Rocky In a Day
If you only have one day to see the Rocky, fill the tank, start early and be prepared to frequently jump out of your vehicle. Before you enter the Park, stop by one the excellent deli shops in Estes Park and order a picnic lunch. Buy a bag of your favorite chips, drinks and extra water for your Rocky day. I highly recommend the Estes Park Deli or the Country Super Market, as both are open early in the day and make excellent sandwiches.

  1. From the South Entrance to the Park, take the first left hand turn to Bear Lake. Go directly to Bear Lake, avoiding the temptation to stop along the way, as you will do this on the way back. In the summer and on weekends the Bear Lake parking lot is frequently filled by 9:00 am. Take the short walk (1/2 mile) around Bear Lake. At over 9,700 feet this accessible trail is not difficult but is the most challenging accessible trail in Rocky. If you are a photographer, your first view of the lake will have Hallett Peak in the background and the view from "bear paw" #11 is another of my favorite photo spots.

  2. On your return from Bear Lake, stop at Spraque Lake and look for the trout in the small stream that feeds the lake. If you are a photographer, walk counter clock-wise around to the fishing pier and shoot backward toward the parking lot for an excellent image of Spraque Lake and Hallett Peak.

  3. Also stop at the Moraine Park Museum for the interactive exhibits and history of the area. Across from the Museum turn off is the road into Moraine Park. Keep your eyes open for elk, mule deer and coyotes as you travel this short road that ends in at the Fern Lake Trail Head. When you return to Bear Lake Road, turn left towards the Park's entrance.

  4. At the intersection with US 36 turn left toward Deer Ridge Junction. This road, up Deer Mountain, has several turn-outs with excellent views of Upper Beaver Meadows and the Continental Divide. Mileage from the turnoff is about 6 miles.

  5. At Deer Ridge Junction resist the temptation to continue up Trail Ridge Road by turning right toward Horseshoe Park. About ½ way down the road to Horseshoe Park is an overlook of Horseshoe Park that has an excellent views of Sheep Lakes and Sheep Mountain. With luck you might see elk and bighorn sheep at the lake or on the mountain.

  1. After you cross the Fall River in Horseshoe Park take the left turn toward Endovalley and Old Fall River Road.
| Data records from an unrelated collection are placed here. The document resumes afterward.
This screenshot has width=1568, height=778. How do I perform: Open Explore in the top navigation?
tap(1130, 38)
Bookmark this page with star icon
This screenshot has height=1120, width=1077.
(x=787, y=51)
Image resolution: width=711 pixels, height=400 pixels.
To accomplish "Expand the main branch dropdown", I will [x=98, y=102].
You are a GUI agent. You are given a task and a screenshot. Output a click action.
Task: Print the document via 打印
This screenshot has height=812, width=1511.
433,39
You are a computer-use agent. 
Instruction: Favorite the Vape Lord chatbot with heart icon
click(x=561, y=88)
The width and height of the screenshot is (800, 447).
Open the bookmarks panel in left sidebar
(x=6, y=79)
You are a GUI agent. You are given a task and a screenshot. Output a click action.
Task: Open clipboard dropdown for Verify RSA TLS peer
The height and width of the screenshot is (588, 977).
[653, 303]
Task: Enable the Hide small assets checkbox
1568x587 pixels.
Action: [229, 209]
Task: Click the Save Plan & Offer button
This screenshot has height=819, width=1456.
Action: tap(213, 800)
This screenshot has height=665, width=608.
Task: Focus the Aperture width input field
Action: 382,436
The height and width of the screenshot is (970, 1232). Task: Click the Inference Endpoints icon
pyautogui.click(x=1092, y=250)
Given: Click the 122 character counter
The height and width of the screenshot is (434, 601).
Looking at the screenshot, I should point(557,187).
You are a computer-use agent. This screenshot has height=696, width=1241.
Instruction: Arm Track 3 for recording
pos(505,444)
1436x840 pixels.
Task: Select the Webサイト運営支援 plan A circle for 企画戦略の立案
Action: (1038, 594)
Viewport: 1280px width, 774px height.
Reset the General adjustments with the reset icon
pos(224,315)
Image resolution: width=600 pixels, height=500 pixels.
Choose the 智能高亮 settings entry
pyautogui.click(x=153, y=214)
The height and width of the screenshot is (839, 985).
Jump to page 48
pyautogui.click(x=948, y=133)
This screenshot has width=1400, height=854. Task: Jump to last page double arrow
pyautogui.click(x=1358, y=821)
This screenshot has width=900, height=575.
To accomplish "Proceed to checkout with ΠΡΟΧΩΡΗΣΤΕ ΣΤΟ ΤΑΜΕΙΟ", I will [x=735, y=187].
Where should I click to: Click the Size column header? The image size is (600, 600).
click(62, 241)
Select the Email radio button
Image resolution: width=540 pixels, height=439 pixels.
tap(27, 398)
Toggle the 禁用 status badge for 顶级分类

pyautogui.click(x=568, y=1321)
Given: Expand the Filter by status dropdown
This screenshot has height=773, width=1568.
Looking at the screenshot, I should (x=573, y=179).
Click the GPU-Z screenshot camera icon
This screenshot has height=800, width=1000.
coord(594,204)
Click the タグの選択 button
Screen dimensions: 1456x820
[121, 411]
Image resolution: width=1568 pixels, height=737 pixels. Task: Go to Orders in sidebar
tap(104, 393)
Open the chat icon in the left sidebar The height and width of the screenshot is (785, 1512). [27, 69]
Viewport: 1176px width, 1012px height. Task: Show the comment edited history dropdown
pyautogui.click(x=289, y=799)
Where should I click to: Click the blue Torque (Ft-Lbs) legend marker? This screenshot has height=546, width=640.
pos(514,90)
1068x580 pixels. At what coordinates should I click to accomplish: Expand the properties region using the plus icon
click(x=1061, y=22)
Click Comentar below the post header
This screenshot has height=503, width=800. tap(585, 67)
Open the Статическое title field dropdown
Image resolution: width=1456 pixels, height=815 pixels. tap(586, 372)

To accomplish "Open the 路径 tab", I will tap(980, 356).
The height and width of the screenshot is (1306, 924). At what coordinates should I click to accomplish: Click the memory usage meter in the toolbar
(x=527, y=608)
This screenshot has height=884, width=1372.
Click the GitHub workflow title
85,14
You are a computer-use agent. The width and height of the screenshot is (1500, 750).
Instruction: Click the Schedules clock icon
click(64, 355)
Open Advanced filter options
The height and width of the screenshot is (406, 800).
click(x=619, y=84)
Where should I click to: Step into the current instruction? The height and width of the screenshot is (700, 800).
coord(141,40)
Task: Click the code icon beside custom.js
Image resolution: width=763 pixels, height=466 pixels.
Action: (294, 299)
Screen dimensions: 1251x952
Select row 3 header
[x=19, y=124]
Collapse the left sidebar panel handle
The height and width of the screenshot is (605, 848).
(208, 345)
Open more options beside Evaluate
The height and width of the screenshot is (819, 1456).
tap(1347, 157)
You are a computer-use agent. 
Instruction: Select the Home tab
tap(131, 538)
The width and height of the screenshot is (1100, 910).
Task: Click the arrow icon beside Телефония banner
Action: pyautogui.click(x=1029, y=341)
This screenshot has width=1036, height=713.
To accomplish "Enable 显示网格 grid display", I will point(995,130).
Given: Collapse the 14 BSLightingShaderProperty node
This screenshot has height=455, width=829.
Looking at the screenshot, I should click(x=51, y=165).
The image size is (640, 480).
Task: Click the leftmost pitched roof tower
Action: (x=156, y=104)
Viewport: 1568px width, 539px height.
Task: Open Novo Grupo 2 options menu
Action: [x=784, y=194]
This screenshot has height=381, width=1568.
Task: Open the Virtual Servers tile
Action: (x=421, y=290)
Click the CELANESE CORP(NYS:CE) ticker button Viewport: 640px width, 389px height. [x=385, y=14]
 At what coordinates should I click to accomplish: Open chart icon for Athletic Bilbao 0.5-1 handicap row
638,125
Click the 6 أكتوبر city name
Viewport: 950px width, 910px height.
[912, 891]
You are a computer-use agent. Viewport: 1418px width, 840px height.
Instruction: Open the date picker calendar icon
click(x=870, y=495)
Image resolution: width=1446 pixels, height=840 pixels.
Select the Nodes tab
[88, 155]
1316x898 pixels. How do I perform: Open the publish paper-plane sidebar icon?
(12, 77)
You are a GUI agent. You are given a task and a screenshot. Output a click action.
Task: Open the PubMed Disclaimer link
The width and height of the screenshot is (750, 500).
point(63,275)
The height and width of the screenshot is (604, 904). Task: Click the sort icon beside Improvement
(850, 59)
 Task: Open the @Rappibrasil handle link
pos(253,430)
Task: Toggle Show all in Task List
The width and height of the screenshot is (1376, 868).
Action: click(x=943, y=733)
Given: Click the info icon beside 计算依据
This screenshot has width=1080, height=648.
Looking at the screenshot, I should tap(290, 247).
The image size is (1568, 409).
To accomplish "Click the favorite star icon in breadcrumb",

Just past the 1-mile mark you will see the Alluvial Fan and Fan Lake that were created by the 1982 washout of Lawn Lake. 39 million gallons of water washed down the Roaring River creating the alluvial fan and lake. Take the walking tour.

  2. Lunchtime is at the Endovalley Picnic Area. Resist selecting a picnic area until you have reached to top of the valley and start back down along the river. The picnic areas along the river are preferred over those on the other side. Many small animals should entertain you while you enjoy your lunch. Some of my best pictures of squirrels, chipmunks and birds have been taken at this location. Please resist feeding the animals.
  1. If is after July 4 you should take the 10-mile one-way trip up Old Fall River Road stopping at Chasm Falls and at many of the switch backs and pull offs for the views and the animals. Your destination is the Alpine Visitors Center on Trail Ridge Road. Return to Estes Park on Trail Ridge Road and stop at all turnoffs along the road, as the views, history and geology are unmatched.

  2. If Old Fall River is not open, return to Trail Ridge Road at Deer Ridge Junction. Turn right onto Trail Ridge Road and enjoy the ride and the views stopping frequently to enjoy the views and the animals as you make your way toward the Alpine Visitors Center.

  3. When you return to Deer Ridge Junction, turn left toward Horseshoe Park and follow the road around Horseshoe Park, stopping at Sheep Lakes and exiting Rocky from the North Entrance. Enjoy the drive from the North Entrance to Estes Park along Fall River keeping an eye out for elk and bighorn sheep on the uphill side of the road.